-- Information follows --

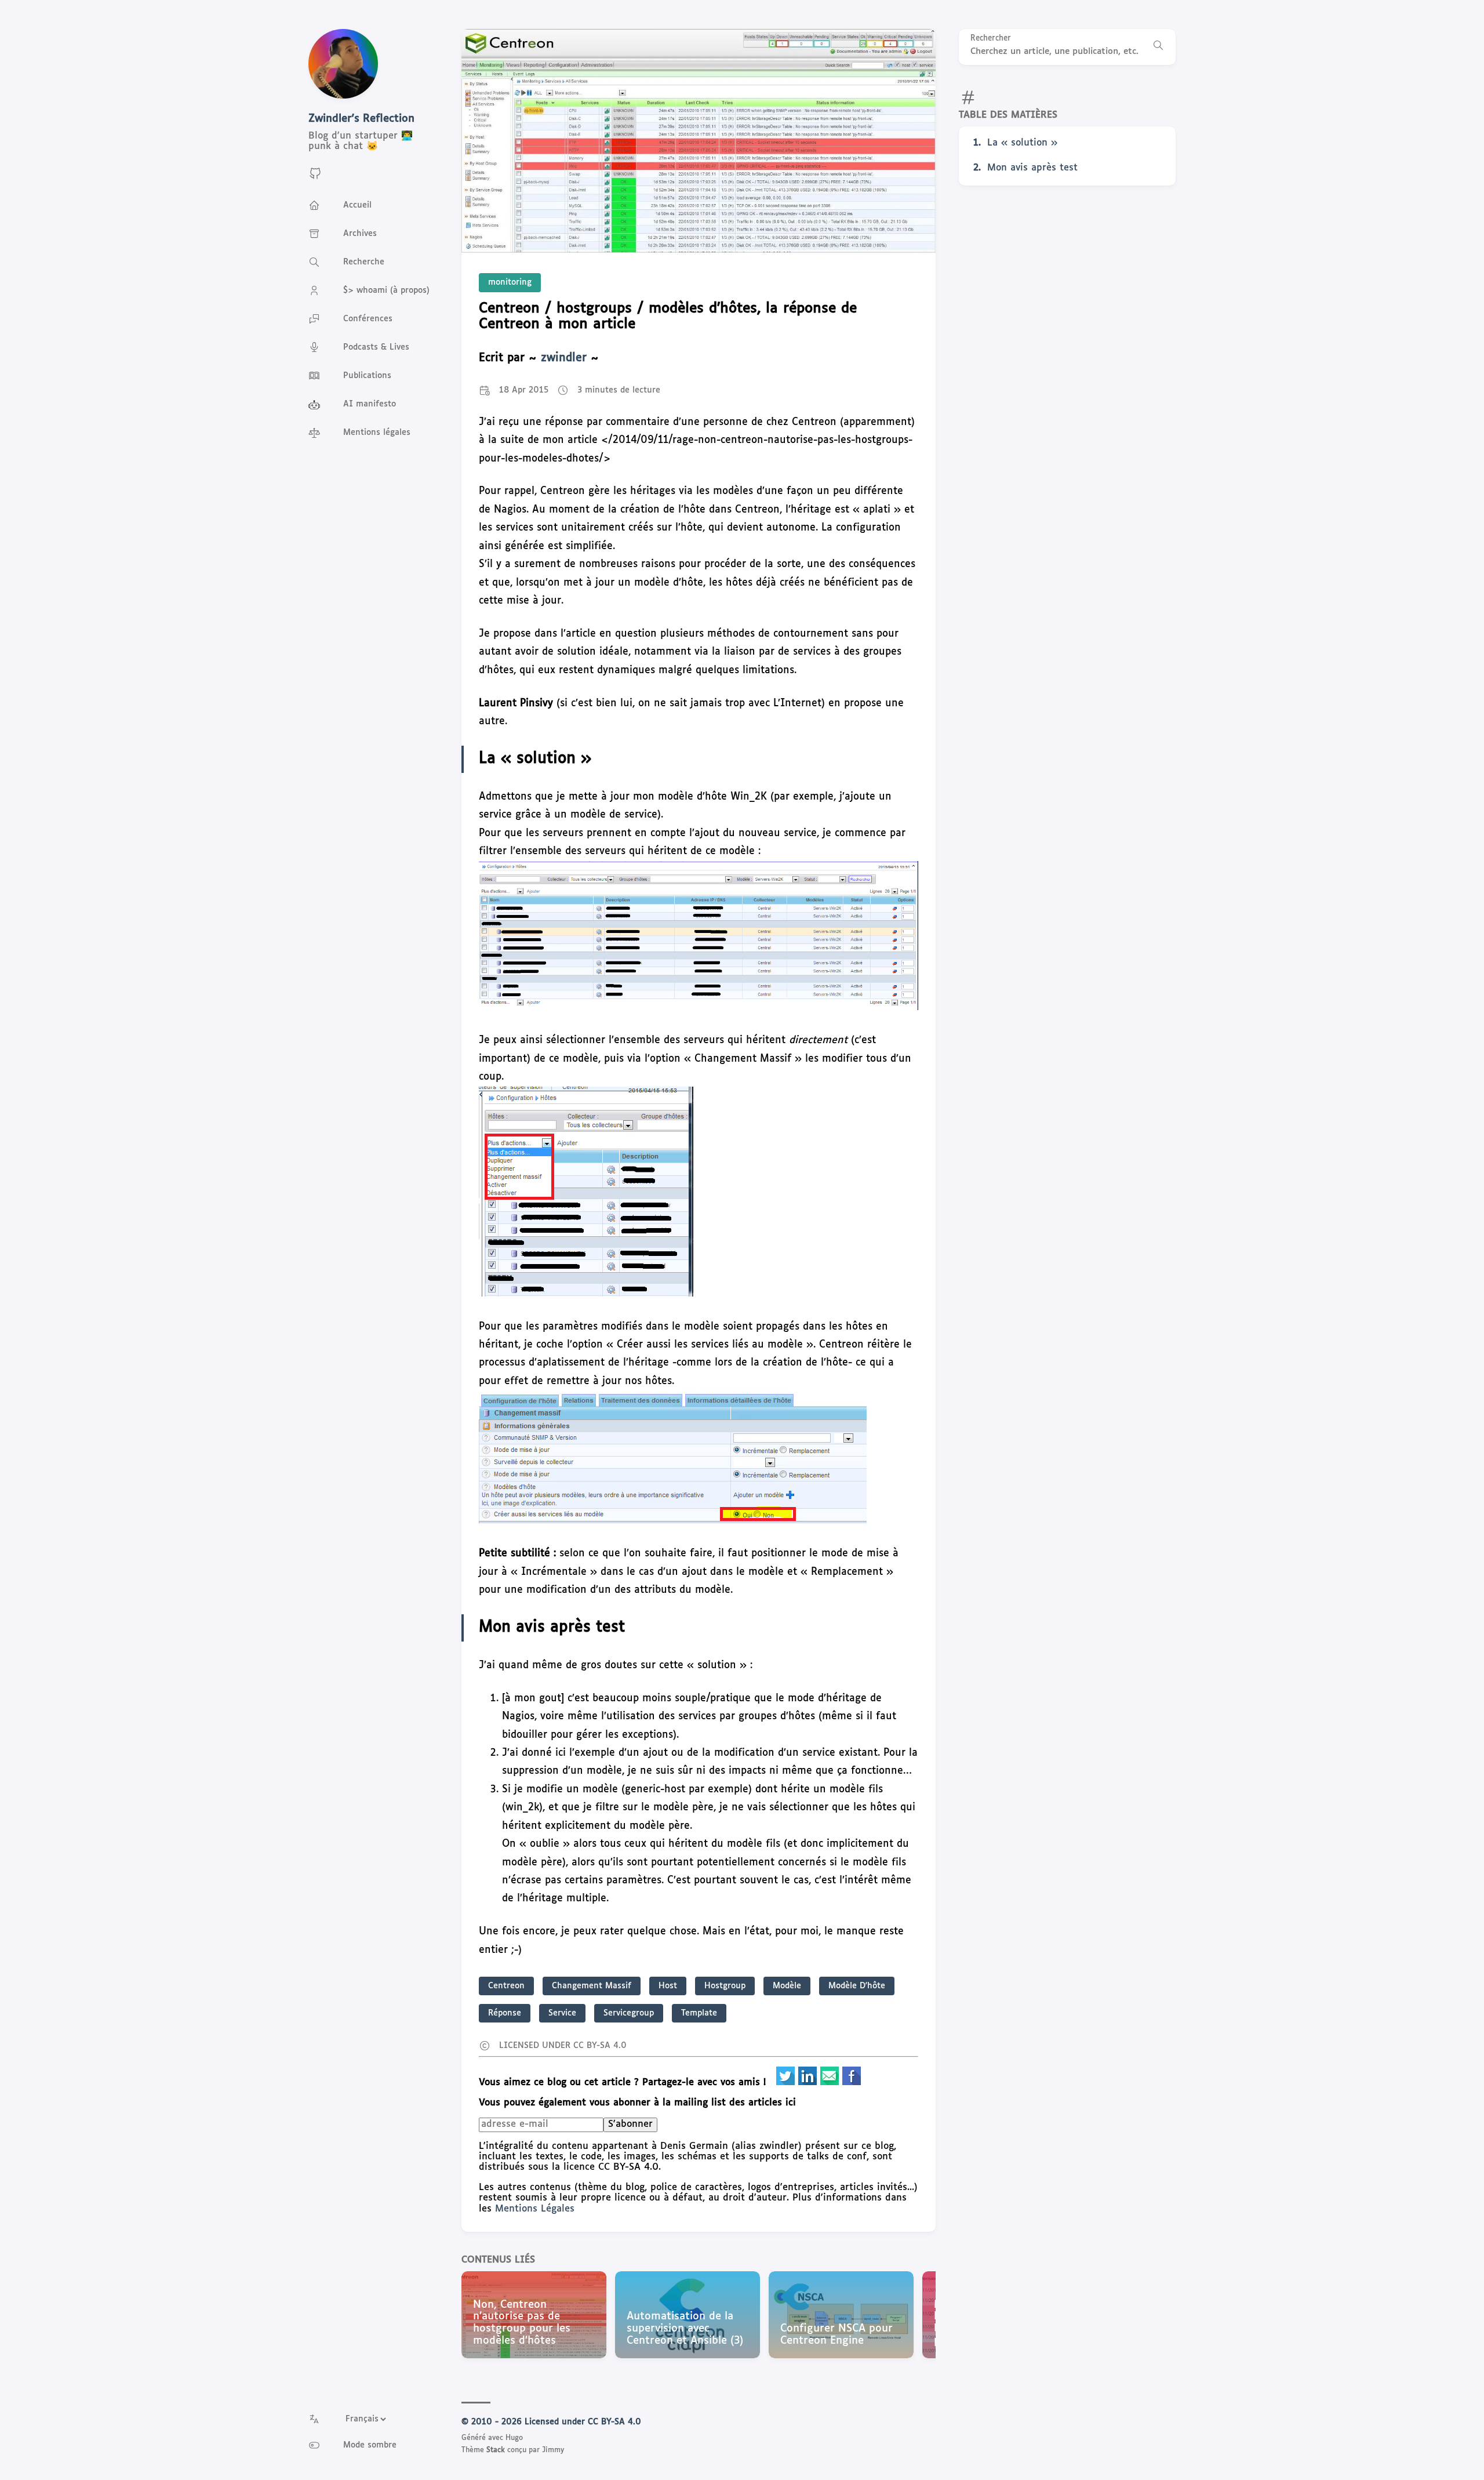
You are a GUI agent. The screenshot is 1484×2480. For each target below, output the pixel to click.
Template (699, 2013)
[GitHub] (315, 178)
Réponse (504, 2013)
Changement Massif (591, 1986)
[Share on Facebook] (851, 2082)
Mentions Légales (534, 2209)
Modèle (787, 1986)
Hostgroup (724, 1986)
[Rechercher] (1158, 47)
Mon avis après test (1032, 168)
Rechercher (990, 38)
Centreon (506, 1986)
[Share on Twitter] (787, 2082)
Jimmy (553, 2450)
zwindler (564, 358)
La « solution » (1022, 143)
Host (668, 1986)
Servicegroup (628, 2013)
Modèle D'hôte (856, 1986)
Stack (495, 2450)
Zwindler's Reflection (361, 119)
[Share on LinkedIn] (809, 2082)
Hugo (514, 2438)
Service (562, 2013)
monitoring (510, 282)
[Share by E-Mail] (831, 2082)
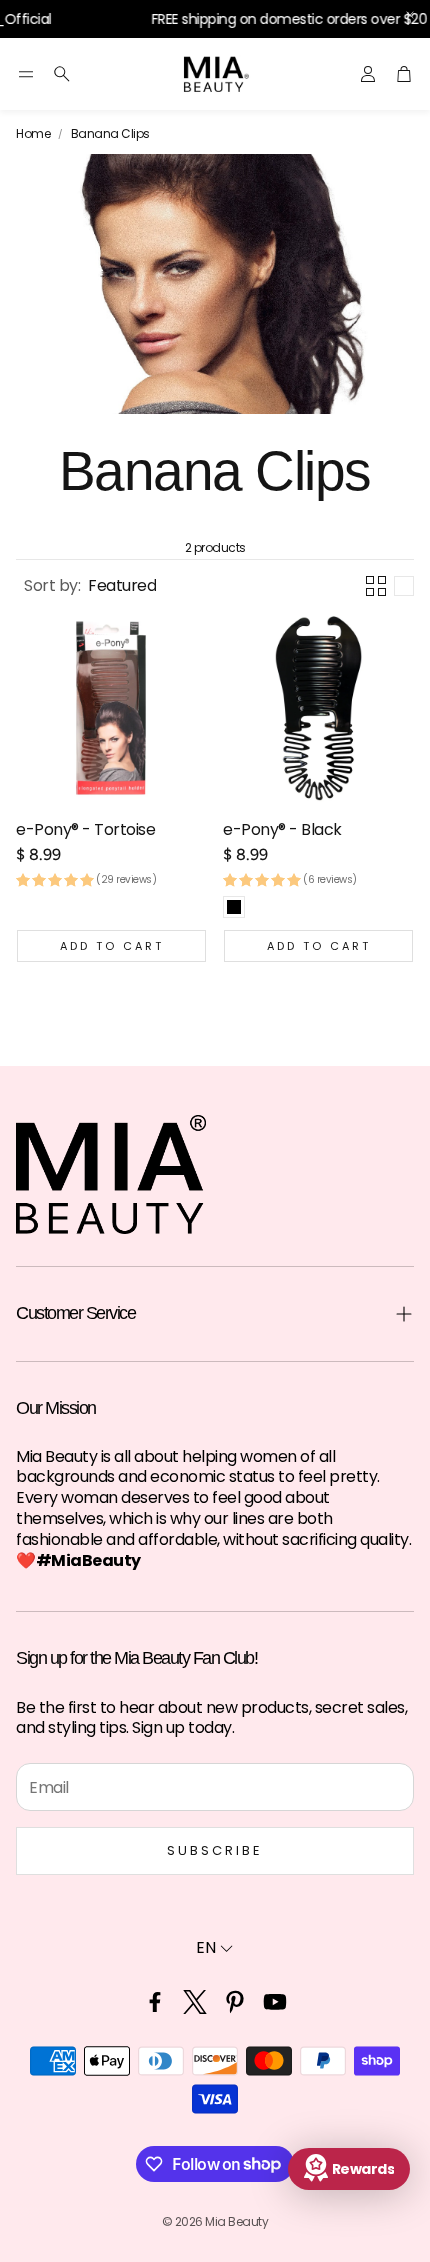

-- Information concluded --

All of the data must be given again exactly, without the pictures.

You are a GUI agent. The screenshot is 1484×2480. For each target below, output the pixel to click.
Template (699, 2013)
[GitHub] (315, 178)
Réponse (504, 2013)
Changement Massif (591, 1986)
[Share on Facebook] (851, 2082)
Mentions Légales (534, 2209)
Modèle (787, 1986)
Hostgroup (724, 1986)
[Rechercher] (1158, 47)
Mon avis après test (1032, 168)
Rechercher (990, 38)
Centreon (506, 1986)
[Share on Twitter] (787, 2082)
Jimmy (553, 2450)
zwindler (564, 358)
La « solution » (1022, 143)
Host (668, 1986)
Servicegroup (628, 2013)
Modèle D'hôte (856, 1986)
Stack (495, 2450)
Zwindler's Reflection (361, 119)
[Share on LinkedIn] (809, 2082)
Hugo (514, 2438)
Service (562, 2013)
monitoring (510, 282)
[Share by E-Mail] (831, 2082)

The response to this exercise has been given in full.